__Exercise brief__: Return the whole listing exactly, omitting the pictures.
= = = = =
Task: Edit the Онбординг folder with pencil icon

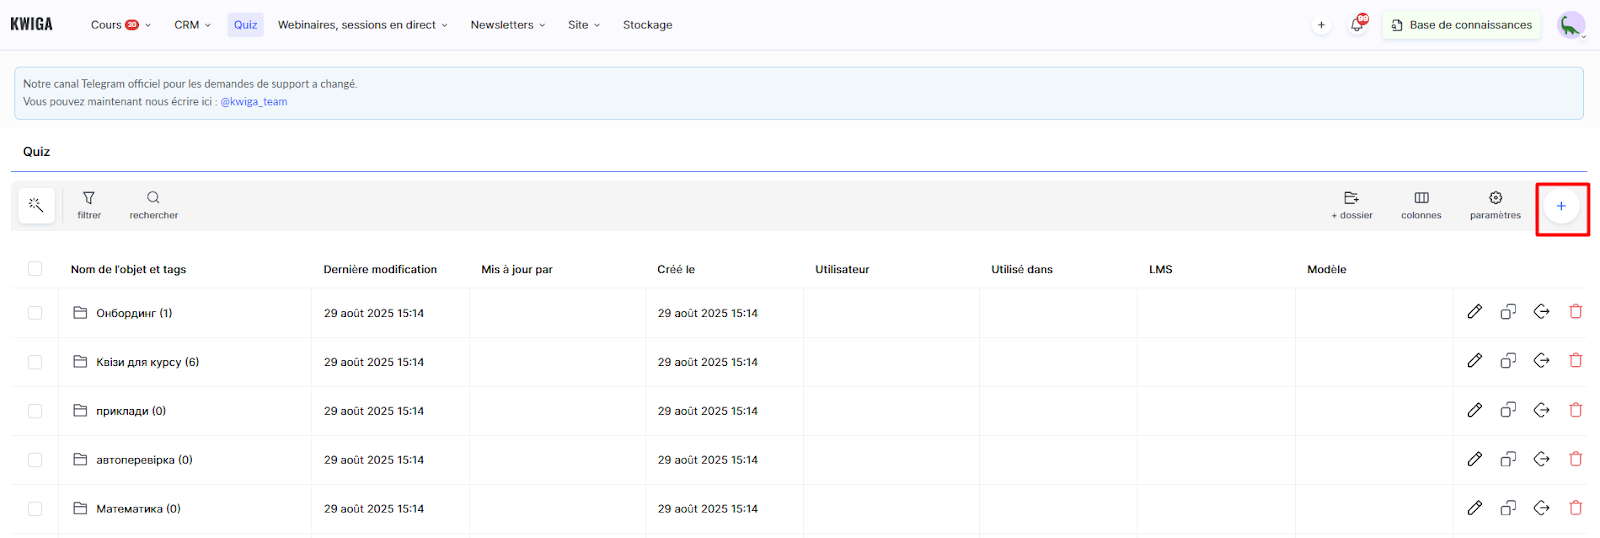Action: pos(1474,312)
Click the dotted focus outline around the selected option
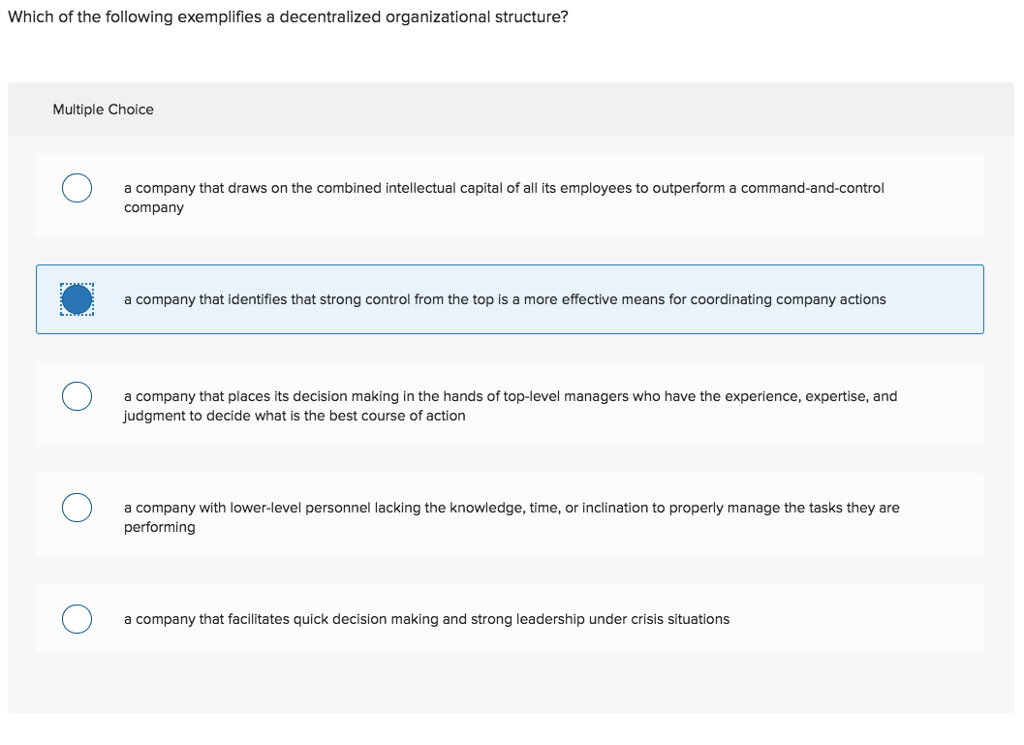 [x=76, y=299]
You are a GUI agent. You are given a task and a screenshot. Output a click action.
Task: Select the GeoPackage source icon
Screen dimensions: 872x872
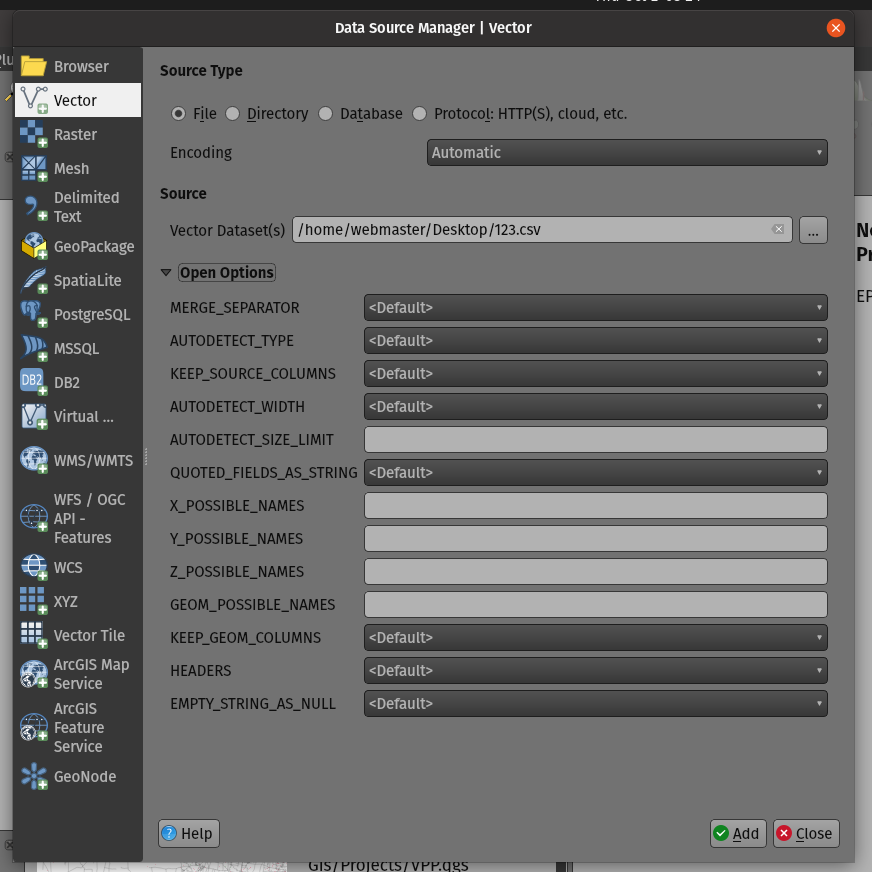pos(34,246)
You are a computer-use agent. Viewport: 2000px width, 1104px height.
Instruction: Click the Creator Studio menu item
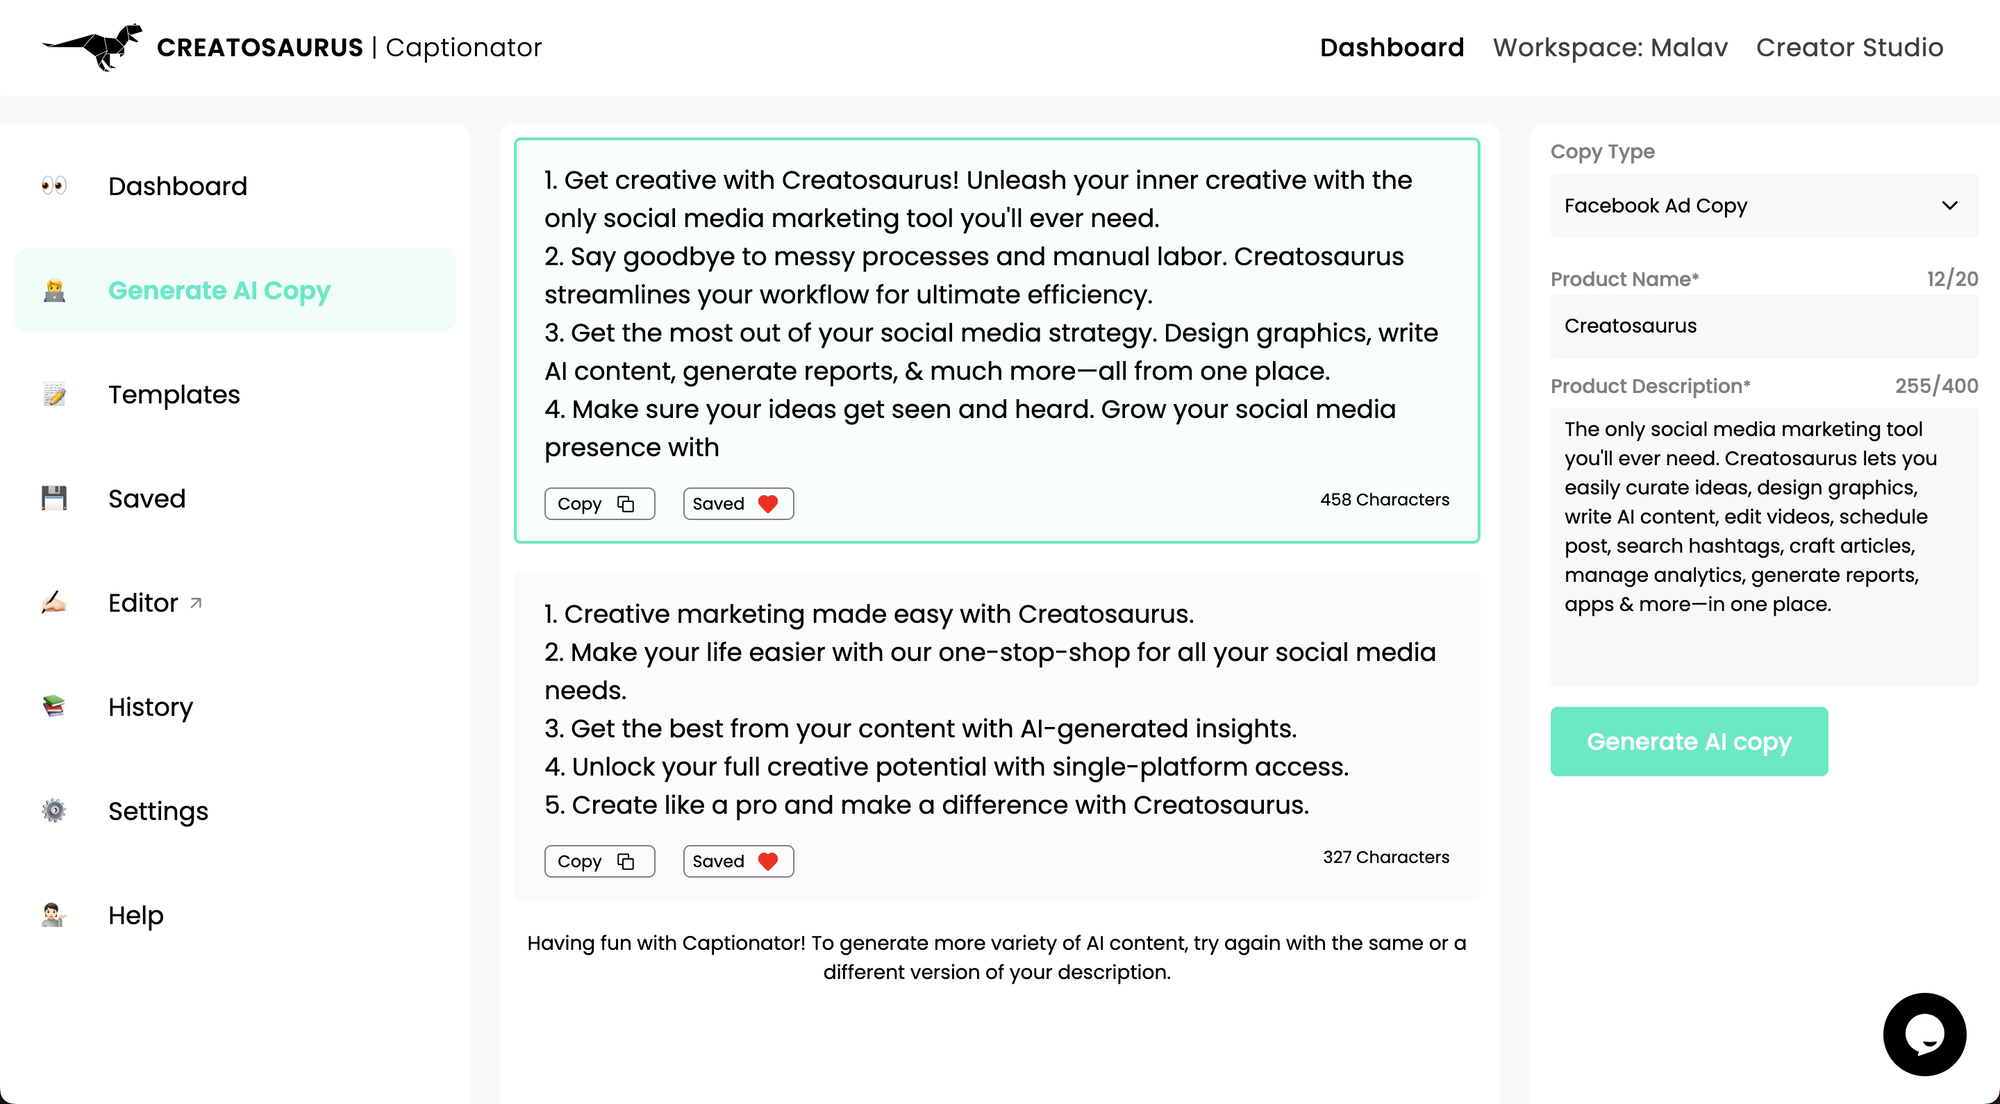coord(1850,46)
= = = = =
__Written answer__:
Task: Edit the Онбординг folder with pencil icon

Action: pos(1474,312)
Click the dotted focus outline around the selected option
 [x=76, y=299]
You are a GUI agent. You are given a task and a screenshot. Output a click action.
Task: Select the GeoPackage source icon
Screen dimensions: 872x872
pos(34,246)
You are a computer-use agent. Viewport: 2000px width, 1104px height.
Instruction: Click the Creator Studio menu item
coord(1850,46)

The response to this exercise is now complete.